Se incorporó con un movimiento rápido. Ladeó la cabeza de un lado a otro.
—El sumo sacerdote desea conversar con usted —le informó.
—Retírate. Saldremos de inmediato.
Cuando se quedó a solas, tomó su móvil. Debía recibir las últimas indicaciones para finalizar correctamente el trabajo. Tras tres tonos, su interlocutor descolgó su teléfono.
—Maestro.
—Gilgamesh, me complace anunciarte que el momento que tanto estábamos esperando al fin ha llegado. Debes ir y recuperar lo que nos pertenece.
—¿Han encontrado el papiro?
—No, pero estamos seguros de que poseen la documentación que pone en peligro el anonimato de los miembros de la orden. Recupera esos papeles, destruye todas las pruebas y tráeme con vida al marido de la periodista.
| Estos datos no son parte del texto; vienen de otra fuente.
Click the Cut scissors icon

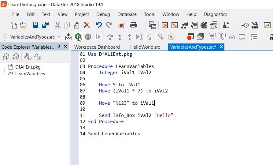tap(57, 25)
Gilgamesh frunció el ceño, extrañado.
—Maestro... ¿Qué ha cambiado en estas horas? Teníamos al sujeto reducido en su propia casa y lo dejamos marchar.
—El colaborador invisible de la periodista ha salido al descubierto. Intuíamos que la mujer contaba con la ayuda de alguien que conocía nuestra existencia y la del papiro, pero hasta esta noche se había mantenido oculto. Ahora, ha decidido revelarle toda la verdad al señor Beltrán. Ve, elimina a los demás y tráeme con vida al informático. A estas alturas, debe disponer de todas las piezas para armar el rompecabezas. De una forma u otra, su mujer le mostrará el lugar donde decidió ocultar el papiro.
Gilgamesh acató las órdenes sin poner ningún inconveniente. No obstante, no sólo ellos estaban al acecho del ansiado papiro.
—Se hará tal como desea, pero, si nosotros sabemos donde están... ellos también pueden estar al corriente.
—He calculado esa probabilidad, no te preocupes. Son demasiado débiles para enfrentarse a nosotros. Su poder reside en su discreción y no se descubrirán tan fácilmente. No hasta que entiendan que está en grave peligro su secreto. Debemos aprovechar nuestra ventaja.
Gilgamesh guardó el celular y cerró los ojos por unos instantes. Los pétalos de Sakura comenzaron a caer otra vez sobre él. Caminó por la sala hasta alcanzar la puerta.
«La vida representa una belleza efímera que tiene un final».
Con ese pensamiento se preparó para el final de sus adversarios.